TASK INSTRUCTIONS => Retype, exactly as they appear below, the lines between the line holding "product license (191, 2245)" and the line holding "Impressum (197, 928)", both ends included.

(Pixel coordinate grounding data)

--- START ---

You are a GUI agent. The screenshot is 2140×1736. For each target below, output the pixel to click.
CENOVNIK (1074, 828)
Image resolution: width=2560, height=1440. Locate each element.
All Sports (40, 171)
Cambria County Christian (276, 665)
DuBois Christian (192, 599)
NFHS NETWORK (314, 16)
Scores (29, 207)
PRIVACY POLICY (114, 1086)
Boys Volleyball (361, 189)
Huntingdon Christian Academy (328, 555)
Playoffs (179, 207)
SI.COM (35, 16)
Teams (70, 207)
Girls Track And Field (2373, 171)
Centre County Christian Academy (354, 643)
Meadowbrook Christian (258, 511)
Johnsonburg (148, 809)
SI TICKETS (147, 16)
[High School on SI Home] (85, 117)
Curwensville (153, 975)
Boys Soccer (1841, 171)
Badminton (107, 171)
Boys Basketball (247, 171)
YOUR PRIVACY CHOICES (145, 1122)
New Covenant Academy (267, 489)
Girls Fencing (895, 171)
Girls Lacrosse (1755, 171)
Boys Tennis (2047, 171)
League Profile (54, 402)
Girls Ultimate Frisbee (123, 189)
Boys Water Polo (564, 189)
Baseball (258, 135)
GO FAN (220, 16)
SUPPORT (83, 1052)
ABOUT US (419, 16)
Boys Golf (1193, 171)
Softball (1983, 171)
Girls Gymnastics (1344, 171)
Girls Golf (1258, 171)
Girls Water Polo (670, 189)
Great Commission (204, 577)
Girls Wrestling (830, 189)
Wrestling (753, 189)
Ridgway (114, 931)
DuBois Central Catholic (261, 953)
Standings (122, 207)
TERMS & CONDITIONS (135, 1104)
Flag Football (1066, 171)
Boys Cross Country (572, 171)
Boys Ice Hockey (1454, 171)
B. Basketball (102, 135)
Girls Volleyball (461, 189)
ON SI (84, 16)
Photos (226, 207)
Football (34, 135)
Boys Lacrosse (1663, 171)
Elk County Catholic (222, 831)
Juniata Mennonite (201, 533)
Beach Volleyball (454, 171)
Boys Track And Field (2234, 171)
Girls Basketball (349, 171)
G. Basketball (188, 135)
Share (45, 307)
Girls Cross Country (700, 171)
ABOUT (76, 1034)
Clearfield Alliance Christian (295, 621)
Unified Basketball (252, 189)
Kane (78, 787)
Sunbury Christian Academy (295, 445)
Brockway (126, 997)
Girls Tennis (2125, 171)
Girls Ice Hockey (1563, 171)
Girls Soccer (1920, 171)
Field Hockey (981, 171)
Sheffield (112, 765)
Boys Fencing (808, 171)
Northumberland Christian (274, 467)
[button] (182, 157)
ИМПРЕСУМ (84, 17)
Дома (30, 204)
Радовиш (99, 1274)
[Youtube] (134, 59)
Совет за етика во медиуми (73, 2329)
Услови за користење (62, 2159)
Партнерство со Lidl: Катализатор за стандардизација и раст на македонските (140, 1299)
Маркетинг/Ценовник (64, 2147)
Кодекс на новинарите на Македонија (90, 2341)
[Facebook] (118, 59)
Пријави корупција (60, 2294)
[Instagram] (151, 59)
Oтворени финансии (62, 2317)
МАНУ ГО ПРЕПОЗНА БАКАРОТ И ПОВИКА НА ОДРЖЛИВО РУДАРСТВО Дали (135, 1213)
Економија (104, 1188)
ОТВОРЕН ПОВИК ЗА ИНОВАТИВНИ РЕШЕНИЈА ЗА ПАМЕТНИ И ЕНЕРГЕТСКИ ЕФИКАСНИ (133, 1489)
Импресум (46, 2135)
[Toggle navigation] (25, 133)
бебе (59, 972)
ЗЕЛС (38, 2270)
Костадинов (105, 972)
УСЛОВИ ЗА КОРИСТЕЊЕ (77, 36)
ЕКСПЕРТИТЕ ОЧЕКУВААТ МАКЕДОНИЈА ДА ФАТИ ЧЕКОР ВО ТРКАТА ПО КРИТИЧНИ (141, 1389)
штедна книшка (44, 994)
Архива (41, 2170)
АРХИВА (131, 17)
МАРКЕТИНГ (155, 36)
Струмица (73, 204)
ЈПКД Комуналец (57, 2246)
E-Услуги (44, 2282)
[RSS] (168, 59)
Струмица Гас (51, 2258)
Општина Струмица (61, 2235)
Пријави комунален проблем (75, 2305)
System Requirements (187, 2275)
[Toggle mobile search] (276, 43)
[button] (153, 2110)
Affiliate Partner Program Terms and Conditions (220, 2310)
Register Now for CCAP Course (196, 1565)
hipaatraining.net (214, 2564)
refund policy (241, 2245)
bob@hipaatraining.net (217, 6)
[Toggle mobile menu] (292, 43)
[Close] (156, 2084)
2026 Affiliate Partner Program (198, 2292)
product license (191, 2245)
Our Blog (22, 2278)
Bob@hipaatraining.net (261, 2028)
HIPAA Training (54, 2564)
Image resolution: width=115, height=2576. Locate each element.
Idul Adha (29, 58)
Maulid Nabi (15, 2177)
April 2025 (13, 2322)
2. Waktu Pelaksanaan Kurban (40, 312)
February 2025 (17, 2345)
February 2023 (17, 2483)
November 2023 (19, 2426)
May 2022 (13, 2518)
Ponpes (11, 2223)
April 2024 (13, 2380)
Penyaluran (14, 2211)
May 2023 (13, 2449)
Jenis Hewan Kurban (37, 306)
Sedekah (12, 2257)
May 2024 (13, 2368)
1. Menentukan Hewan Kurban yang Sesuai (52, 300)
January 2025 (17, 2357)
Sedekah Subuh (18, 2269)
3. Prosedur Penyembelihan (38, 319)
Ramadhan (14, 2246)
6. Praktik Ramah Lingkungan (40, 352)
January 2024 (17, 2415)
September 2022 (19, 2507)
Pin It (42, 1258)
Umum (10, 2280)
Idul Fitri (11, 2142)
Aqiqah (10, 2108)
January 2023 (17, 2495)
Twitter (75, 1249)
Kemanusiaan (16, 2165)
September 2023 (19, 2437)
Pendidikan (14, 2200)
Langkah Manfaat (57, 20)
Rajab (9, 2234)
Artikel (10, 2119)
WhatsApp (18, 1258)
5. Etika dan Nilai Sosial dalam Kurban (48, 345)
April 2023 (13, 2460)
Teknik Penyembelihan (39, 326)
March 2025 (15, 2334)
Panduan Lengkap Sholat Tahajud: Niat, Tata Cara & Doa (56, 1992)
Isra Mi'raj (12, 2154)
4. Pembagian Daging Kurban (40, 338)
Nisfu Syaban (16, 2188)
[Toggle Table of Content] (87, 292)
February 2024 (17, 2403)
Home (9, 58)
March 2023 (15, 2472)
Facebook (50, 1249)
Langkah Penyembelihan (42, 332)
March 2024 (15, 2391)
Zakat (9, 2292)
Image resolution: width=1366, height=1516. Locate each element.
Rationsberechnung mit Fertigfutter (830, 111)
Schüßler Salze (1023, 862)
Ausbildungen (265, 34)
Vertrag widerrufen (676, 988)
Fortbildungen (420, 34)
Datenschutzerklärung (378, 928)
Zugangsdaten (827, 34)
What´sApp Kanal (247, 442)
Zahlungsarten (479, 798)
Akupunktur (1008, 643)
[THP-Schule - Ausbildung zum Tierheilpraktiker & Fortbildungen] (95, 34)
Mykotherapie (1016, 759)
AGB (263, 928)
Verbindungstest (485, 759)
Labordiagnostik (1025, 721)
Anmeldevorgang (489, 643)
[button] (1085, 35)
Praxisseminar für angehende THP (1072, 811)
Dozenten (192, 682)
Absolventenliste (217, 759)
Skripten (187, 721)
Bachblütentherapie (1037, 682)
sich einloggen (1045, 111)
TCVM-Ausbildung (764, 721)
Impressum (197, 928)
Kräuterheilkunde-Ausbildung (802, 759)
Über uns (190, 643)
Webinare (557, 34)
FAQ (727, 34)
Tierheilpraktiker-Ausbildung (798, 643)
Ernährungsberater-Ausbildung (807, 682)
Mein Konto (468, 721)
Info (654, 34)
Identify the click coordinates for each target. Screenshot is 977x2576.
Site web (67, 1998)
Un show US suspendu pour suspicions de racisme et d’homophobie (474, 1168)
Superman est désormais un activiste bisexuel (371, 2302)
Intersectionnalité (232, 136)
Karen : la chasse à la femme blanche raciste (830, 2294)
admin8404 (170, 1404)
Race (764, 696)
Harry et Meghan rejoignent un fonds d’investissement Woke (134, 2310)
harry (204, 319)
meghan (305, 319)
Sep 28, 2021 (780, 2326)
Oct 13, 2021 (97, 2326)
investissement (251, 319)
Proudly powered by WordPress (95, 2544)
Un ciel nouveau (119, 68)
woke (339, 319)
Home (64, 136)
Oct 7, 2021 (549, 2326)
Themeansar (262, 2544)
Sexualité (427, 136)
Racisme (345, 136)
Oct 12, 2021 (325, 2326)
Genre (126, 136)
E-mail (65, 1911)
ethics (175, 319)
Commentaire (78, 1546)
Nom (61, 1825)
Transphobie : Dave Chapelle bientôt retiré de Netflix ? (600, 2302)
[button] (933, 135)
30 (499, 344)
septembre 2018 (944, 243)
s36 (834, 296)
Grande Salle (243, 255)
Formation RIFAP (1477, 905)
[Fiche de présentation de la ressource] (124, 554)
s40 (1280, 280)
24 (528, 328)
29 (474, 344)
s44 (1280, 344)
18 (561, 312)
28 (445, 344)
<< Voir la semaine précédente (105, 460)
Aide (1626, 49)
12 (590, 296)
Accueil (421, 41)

--- END ---

TASK OUTPUT =>
product license (191, 2245)
Our Blog (22, 2278)
Bob@hipaatraining.net (261, 2028)
HIPAA Training (54, 2564)
Image resolution: width=115, height=2576. Locate each element.
Idul Adha (29, 58)
Maulid Nabi (15, 2177)
April 2025 (13, 2322)
2. Waktu Pelaksanaan Kurban (40, 312)
February 2025 (17, 2345)
February 2023 (17, 2483)
November 2023 (19, 2426)
May 2022 (13, 2518)
Ponpes (11, 2223)
April 2024 (13, 2380)
Penyaluran (14, 2211)
May 2023 (13, 2449)
Jenis Hewan Kurban (37, 306)
Sedekah (12, 2257)
May 2024 (13, 2368)
1. Menentukan Hewan Kurban yang Sesuai (52, 300)
January 2025 (17, 2357)
Sedekah Subuh (18, 2269)
3. Prosedur Penyembelihan (38, 319)
Ramadhan (14, 2246)
6. Praktik Ramah Lingkungan (40, 352)
January 2024 (17, 2415)
September 2022 (19, 2507)
Pin It (42, 1258)
Umum (10, 2280)
Idul Fitri (11, 2142)
Aqiqah (10, 2108)
January 2023 (17, 2495)
Twitter (75, 1249)
Kemanusiaan (16, 2165)
September 2023 (19, 2437)
Pendidikan (14, 2200)
Langkah Manfaat (57, 20)
Rajab (9, 2234)
Artikel (10, 2119)
WhatsApp (18, 1258)
5. Etika dan Nilai Sosial dalam Kurban (48, 345)
April 2023 (13, 2460)
Teknik Penyembelihan (39, 326)
March 2025 (15, 2334)
Panduan Lengkap Sholat Tahajud: Niat, Tata Cara & Doa (56, 1992)
Isra Mi'raj (12, 2154)
4. Pembagian Daging Kurban (40, 338)
Nisfu Syaban (16, 2188)
[Toggle Table of Content] (87, 292)
February 2024 (17, 2403)
Home (9, 58)
March 2023 (15, 2472)
Facebook (50, 1249)
Langkah Penyembelihan (42, 332)
March 2024 (15, 2391)
Zakat (9, 2292)
Image resolution: width=1366, height=1516. Locate each element.
Rationsberechnung mit Fertigfutter (830, 111)
Schüßler Salze (1023, 862)
Ausbildungen (265, 34)
Vertrag widerrufen (676, 988)
Fortbildungen (420, 34)
Datenschutzerklärung (378, 928)
Zugangsdaten (827, 34)
What´sApp Kanal (247, 442)
Zahlungsarten (479, 798)
Akupunktur (1008, 643)
[THP-Schule - Ausbildung zum Tierheilpraktiker & Fortbildungen] (95, 34)
Mykotherapie (1016, 759)
AGB (263, 928)
Verbindungstest (485, 759)
Labordiagnostik (1025, 721)
Anmeldevorgang (489, 643)
[button] (1085, 35)
Praxisseminar für angehende THP (1072, 811)
Dozenten (192, 682)
Absolventenliste (217, 759)
Skripten (187, 721)
Bachblütentherapie (1037, 682)
sich einloggen (1045, 111)
TCVM-Ausbildung (764, 721)
Impressum (197, 928)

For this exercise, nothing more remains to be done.